## GOAL 1
Reproduce word for word the part of the article on indemnification caps from "The lawsuit" up to and including "chief executive officer.".
## GOAL 2
In two sentences, summarize the article on indemnification caps.
## GOAL 3
Extend the article on indemnification caps from where it stops.

The seller of a business often gets the buyer to agree to limit the amount of buyer claims against the seller for breaches of the contract; whether it is an asset purchase, stock purchase, or merger agreement. And the claim limit may be substantial; even 10% or less of the transaction value.

Nevertheless, a buyer may discover after the closing that the buyer has substantially overpaid for the business because of target fraud. In such cases can the buyer recover more than the indemnification cap the buyer agreed to in the purchase or merger agreement? Sometimes.

The deal

The target in this case is an Orlando based cloud-based provider of travel distribution and passenger service system software. A buyer purchased the target in 2016 from its 100 or so shareholders for $120 million; which included a $9 million holdback, and a purchase price adjustment provision.

The lawsuit

The buyer and the target shareholders ended up in the Delaware Court of Chancery after the closing. The buyer’s claims against the shareholders included a claim that the buyer substantially overpaid for the business; well in excess of the $9 million holdback; and that the buyer was entitled to recover the amount of the overpayment from the shareholders because the overpayment was caused by the fraud of the target’s chief executive officer.

The shareholders argued that buyer’s claim should be dismissed because the buyer agreed to limit its claim to the $9 million holdback and certain purchase price adjustment claims; pointing out that the only shareholder accused of fraud was the target CEO.

The target shareholders argued that the buyer’s unjust enrichment claim should be dismissed because the buyer seeks to hold the target shareholders personally liable for the target CEO’s alleged wrongs. The court rejected that argument saying that a Delaware unjust enrichment claim is permitted even when the target shareholders, who retain the benefit, are not wrongdoers.

## GIVEN ENTRIES
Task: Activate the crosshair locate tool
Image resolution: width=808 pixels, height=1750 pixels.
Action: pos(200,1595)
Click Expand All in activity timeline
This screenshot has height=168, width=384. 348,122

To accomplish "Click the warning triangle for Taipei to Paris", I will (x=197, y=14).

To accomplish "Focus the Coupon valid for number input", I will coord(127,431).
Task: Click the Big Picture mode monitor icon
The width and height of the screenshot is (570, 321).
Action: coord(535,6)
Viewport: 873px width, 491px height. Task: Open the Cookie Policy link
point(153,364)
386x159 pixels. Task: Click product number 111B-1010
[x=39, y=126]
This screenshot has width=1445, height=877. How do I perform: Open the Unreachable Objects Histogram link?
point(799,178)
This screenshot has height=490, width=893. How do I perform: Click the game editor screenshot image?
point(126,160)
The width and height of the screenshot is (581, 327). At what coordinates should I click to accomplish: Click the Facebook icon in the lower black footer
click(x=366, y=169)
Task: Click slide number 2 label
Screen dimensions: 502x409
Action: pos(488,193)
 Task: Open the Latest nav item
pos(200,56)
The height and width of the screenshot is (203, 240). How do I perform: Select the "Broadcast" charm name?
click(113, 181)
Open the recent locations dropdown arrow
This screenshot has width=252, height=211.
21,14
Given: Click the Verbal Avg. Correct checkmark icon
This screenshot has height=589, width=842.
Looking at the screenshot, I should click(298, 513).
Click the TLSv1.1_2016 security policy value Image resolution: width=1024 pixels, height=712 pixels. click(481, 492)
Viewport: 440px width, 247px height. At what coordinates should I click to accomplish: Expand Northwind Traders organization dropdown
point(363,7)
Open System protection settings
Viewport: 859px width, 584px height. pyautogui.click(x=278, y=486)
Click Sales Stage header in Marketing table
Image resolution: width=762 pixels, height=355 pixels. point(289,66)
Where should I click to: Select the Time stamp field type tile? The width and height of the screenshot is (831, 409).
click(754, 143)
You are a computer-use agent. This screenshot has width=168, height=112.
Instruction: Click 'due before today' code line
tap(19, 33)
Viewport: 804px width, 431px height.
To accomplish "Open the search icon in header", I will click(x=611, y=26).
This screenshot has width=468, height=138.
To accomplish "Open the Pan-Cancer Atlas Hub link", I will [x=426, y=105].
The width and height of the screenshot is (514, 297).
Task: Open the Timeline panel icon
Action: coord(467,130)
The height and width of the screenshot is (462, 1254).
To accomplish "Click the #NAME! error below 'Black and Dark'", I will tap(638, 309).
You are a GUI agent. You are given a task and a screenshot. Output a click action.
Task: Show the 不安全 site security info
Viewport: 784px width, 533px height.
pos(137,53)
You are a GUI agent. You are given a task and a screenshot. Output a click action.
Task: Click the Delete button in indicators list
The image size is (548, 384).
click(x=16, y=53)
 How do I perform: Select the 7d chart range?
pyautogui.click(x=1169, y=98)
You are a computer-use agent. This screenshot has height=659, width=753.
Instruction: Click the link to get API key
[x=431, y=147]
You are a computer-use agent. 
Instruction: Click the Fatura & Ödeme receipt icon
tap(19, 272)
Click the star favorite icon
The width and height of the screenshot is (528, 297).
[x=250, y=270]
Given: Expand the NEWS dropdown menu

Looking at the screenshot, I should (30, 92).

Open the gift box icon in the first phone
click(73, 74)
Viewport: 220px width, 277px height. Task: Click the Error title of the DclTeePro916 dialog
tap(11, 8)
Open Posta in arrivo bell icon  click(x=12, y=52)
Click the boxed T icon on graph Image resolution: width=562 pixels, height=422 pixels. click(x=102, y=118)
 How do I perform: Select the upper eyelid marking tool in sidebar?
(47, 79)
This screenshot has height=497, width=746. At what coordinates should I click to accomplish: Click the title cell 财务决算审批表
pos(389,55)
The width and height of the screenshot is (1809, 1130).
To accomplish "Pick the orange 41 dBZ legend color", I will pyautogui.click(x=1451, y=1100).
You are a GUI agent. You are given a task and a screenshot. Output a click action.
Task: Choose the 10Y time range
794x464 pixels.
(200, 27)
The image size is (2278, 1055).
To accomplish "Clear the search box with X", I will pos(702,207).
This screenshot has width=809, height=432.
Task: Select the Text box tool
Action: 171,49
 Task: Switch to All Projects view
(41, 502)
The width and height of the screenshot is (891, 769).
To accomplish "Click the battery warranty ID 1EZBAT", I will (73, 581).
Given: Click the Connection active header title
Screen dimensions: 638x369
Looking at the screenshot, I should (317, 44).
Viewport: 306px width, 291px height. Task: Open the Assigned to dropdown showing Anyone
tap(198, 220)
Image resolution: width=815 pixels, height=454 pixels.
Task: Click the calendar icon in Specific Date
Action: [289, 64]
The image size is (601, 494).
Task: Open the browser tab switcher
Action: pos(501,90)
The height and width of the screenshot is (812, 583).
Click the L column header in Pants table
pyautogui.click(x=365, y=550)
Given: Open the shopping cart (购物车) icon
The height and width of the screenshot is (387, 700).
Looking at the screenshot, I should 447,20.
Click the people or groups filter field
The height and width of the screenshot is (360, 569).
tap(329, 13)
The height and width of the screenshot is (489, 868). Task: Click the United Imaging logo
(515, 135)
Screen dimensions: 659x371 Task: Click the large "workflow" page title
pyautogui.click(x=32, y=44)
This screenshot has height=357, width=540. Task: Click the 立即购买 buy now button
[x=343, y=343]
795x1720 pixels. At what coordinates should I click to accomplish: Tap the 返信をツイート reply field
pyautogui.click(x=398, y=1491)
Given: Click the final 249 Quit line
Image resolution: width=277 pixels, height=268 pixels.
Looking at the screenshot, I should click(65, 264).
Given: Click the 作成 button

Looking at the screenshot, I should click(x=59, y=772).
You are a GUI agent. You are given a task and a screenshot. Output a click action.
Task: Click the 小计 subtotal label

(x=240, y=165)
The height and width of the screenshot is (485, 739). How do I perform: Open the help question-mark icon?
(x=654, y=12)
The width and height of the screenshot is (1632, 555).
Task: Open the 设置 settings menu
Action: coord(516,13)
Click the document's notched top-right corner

## OUTPUT 1
The lawsuit

The buyer and the target shareholders ended up in the Delaware Court of Chancery after the closing. The buyer’s claims against the shareholders included a claim that the buyer substantially overpaid for the business; well in excess of the $9 million holdback; and that the buyer was entitled to recover the amount of the overpayment from the shareholders because the overpayment was caused by the fraud of the target’s chief executive officer.

## OUTPUT 2
Sellers of a business often get buyers to cap their claims for contract breaches, sometimes at 10% or less of the deal value, but a buyer that overpaid because of target fraud can sometimes recover more than that cap. After a buyer paid $120 million in 2016 for an Orlando cloud-based travel software provider, it claimed in the Delaware Court of Chancery that fraud by the target's CEO caused an overpayment well beyond the $9 million holdback, and the court held that an unjust enrichment claim is permitted even when the shareholders who keep the benefit are not wrongdoers.

## OUTPUT 3
Why? To deprive the target shareholders of benefits that in equity and good conscience the target shareholders ought not to keep, even though the target shareholders may have received those benefits honestly in the first instance.

This case is referred to Shareholder Representative Services LLC v. RSI Holdco, LLCC.A. No. 2018-0517-KSJM, Court of Chancery of Delaware, (Decided: May 22, 2019) 

Comment

It can be very difficult for a buyer that feels it has substantially overpaid for a company because of fraud to overcome the indemnity cap contained in the M&A documents. Under Delaware law, if the merger agreement comprehensively governs the target shareholders and buyer’s relationship, then the merger agreement (along with the indemnification cap) must provide the measure of the buyer’s rights and any claim of unjust enrichment will be denied.

But the merger agreement itself is not necessarily the measure of the buyer’s right where the claim is premised on an allegation that the merger agreement arose from the target CEO’s fraud and the target shareholders have been unjustly enriched by the benefits flowing from the merger agreement.

By John McCauley: I help companies and their lawyers minimize legal risk associated with small U.S. business mergers and acquisitions (transaction value less than $50 million).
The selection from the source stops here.